I need to received back only:
Do you think like a robot? This is not the problem, the problem is about the human failure.
Someone can help me? I tried something like:
Regex: Do you.*[^<]\b<
But i never worked before with regex.
Thank you!
Edit: you mentioned that you need the solution to work in Python or Java. All my suggestions stay the same; you should use a XML/HTML parser instead of a regular expression. Python has Lib/xml, there are multiple options in Java.
If you must use a regular expression, the syntax is the same for Java. In Python, you can use a pattern like (?:<([^> ]*)[^>]*>)(.*)(?:<\/?\1[^>]*>) with all the same restrictions I mentioned for JavaScript/Java. Try it out!

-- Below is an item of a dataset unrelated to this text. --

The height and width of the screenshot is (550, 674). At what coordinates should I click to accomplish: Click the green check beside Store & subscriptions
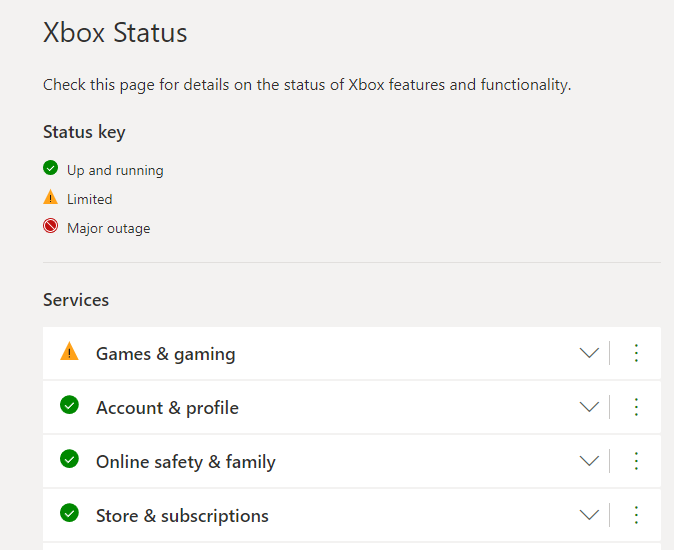click(x=69, y=513)
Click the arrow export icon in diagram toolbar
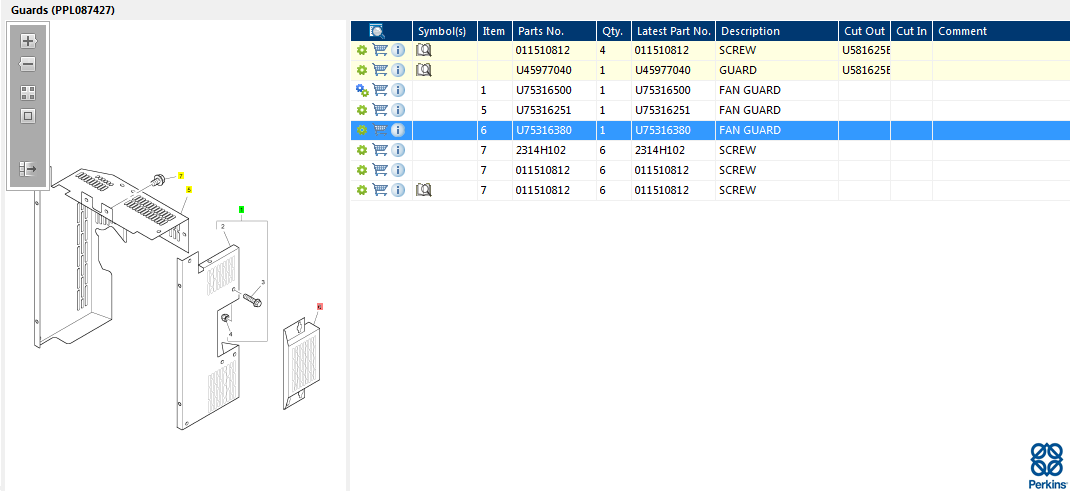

You can try to parse the text contents from a tag using regular expressions, but it's not recommended in most cases. If you must use a regular expression, you can try something like (?:<(?<tag>[^> ]*)[^>]*>)(?<text>.*)(?:<\/?\k<tag>[^>]*>) on a single tag at a time.
Try it out!
const pattern = /(?:<(?<tag>[^> ]*)[^>]*>)(?<text>.*)(?:<\/?\k<tag>[^>]*>)/;
const matches = pattern.exec(document.body.innerHTML);
console.log('The whole tag: ', matches[0]);
console.log('The tag type: ', matches[1]);
console.log('The text content: ', matches[2]);
<h3 class="pad-30">Do you think like a robot?</h3>
This will not work over multiple nested tags. There are better options available if you want to parse the whole tree in one action. For instance:
The browser's document tree parser already provides extensive navigation options including the ability to return the result of concatenating all visible textNode contents given a starting node.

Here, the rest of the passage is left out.